Suddenly the sock felt moist in her hand, a scaly, alien thing, and she flung it back onto the floor. It lay there, seeming to wriggle, like a fish too small to eat.
Three
The day after Cassie’s birthday party, Listen sat at a window desk in the Castle Hill library. Her dad and Marbie thought she was meeting the others here to collect the work they’d done for the assignment.
There was no assignment. But she did have English homework.
She was supposed to be defining irony, but all she could do was stare at the traffic lights outside, thinking about how ironic it was that Donna had held her strategy meeting before Cassie’s party.
The party had been her idea. She had wanted to show Donna and the others her new life. Now, finally, she had a mother, and what a beautiful, dreamy mother Marbie was. Now, also, she had a family, and what an amazing, crazy family the Zings were. She had a family secret too, even if she didn’t know what it was. Somehow, she thought, Donna and the others would have realized there was a secret—something to do with the connection between family constellations—and then they would have found out what it was. (Donna could be very persuasive.)
Probably, Listen thought, drawing stars all over her English homework, the Zing family were undercover agents. When you walked into the garden shed, it probably looked like a regular office with white walls, green carpet, and a receptionist wearing chunky earrings and typing at a desk. If you knew the password, the receptionist would pull a leaf from a potted plant on the desk. The floor would open up. You’d fall smoothly down a slide to a basement deep underground, with walls of computers, flashing lights, spy cameras, disguises, and machine guns.
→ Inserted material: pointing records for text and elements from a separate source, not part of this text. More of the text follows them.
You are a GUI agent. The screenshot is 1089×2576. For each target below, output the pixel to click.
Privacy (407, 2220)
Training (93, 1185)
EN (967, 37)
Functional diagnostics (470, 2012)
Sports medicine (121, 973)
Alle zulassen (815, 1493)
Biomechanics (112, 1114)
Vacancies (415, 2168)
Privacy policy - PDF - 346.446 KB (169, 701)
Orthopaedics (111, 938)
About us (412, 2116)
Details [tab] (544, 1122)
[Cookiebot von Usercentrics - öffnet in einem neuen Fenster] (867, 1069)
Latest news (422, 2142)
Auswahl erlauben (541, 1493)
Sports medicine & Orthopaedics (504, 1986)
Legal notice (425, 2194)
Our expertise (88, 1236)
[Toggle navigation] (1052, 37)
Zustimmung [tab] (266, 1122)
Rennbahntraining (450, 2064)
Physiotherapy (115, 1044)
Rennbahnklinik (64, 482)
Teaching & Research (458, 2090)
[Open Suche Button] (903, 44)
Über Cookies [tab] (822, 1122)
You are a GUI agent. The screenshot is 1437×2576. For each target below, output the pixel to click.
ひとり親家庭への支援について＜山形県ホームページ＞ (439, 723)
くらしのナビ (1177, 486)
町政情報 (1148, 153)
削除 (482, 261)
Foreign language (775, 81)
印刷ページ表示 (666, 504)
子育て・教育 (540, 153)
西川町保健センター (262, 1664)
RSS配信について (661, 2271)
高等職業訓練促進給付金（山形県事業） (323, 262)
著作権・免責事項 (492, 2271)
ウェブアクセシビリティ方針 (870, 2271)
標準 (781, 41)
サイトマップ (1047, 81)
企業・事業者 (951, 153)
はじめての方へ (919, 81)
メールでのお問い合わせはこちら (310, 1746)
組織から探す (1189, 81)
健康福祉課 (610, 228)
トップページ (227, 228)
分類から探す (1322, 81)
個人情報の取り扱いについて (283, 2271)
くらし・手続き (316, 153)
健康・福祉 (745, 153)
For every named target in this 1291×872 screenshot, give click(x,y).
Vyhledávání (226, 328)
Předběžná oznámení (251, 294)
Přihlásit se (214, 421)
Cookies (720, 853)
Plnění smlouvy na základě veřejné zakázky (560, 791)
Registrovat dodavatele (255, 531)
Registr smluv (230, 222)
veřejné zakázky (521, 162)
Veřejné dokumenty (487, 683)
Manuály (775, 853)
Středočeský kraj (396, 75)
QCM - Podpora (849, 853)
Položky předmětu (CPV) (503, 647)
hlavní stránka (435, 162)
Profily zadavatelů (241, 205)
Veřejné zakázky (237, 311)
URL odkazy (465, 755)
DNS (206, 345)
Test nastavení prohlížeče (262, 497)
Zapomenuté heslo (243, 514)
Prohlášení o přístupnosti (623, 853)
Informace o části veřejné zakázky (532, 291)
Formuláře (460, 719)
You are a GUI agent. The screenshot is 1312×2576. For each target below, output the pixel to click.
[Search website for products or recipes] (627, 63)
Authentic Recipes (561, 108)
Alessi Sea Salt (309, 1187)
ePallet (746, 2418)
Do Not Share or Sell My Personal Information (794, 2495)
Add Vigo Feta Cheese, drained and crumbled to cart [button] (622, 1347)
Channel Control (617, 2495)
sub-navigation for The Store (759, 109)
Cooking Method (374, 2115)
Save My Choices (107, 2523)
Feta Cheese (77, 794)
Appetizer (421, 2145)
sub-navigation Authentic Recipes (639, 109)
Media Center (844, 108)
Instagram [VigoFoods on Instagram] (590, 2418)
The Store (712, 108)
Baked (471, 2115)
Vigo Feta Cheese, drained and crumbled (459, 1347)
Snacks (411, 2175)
The Zings would be sitting at an oval table dressed in black.
Imagine if she could have taken Donna and the others into the shed and down the slide! Let them dress up in disguises an
d play with the guns. They would have loved her forever!
But the party had come too late.
Donna had already had her strategy meeting, and now her friends would never meet Marbie, or the rest of the Zings, or learn the Zing Family Secret.
It was ironic.
Another ironic thing was that the Zings seemed to think that she, Listen, was special. They were as blind as her dad had always been. He and Marbie and the Zings looked at her with such admiration, and said things like, “You’re so popular!” and “You’re so pretty! I bet the other kids are jealous of you!” They asked her questions about school and life as if she was the expert on Grade Seven. When, in actual fact, she was a failure.
Donna had called the strategy meeting because she thought that Listen might jeopardize their chances of survival at Clareville. “I’ll go through her reasoning for you,” Joanne had offered on the phone. “Okay, number one, you dance too much. The thing is, you never stay still. You’re always swaying and clicking. Personally, I hadn’t really noticed, but some of the others have been pretty embarrassed about it. Also, you’re always wearing kind of boring clothes, and sometimes you wear them wrong. I mean, boring in that they’re just like what we all wear? Like you can’t think for yourself? Caro did point out that that’s not completely your fault because you’ve only got your dad to buy clothes for you, and you never had that much money, but then we were thinking that Gabrielle doesn’t have much money either, but she’s still got a personal style.
“But the main thing is, you’re too quiet. It’s like your name says. You just listen. You don’t talk. Which is obviously not your fault, I guess, but it still means you’re kind of like a taker. Not a giver? And Donna was saying, well, you know how Donna’s mum got divorced? Well, her mum says that love can die, and Donna was thinking that like can die too. Especially when the person you used to like doesn’t talk.”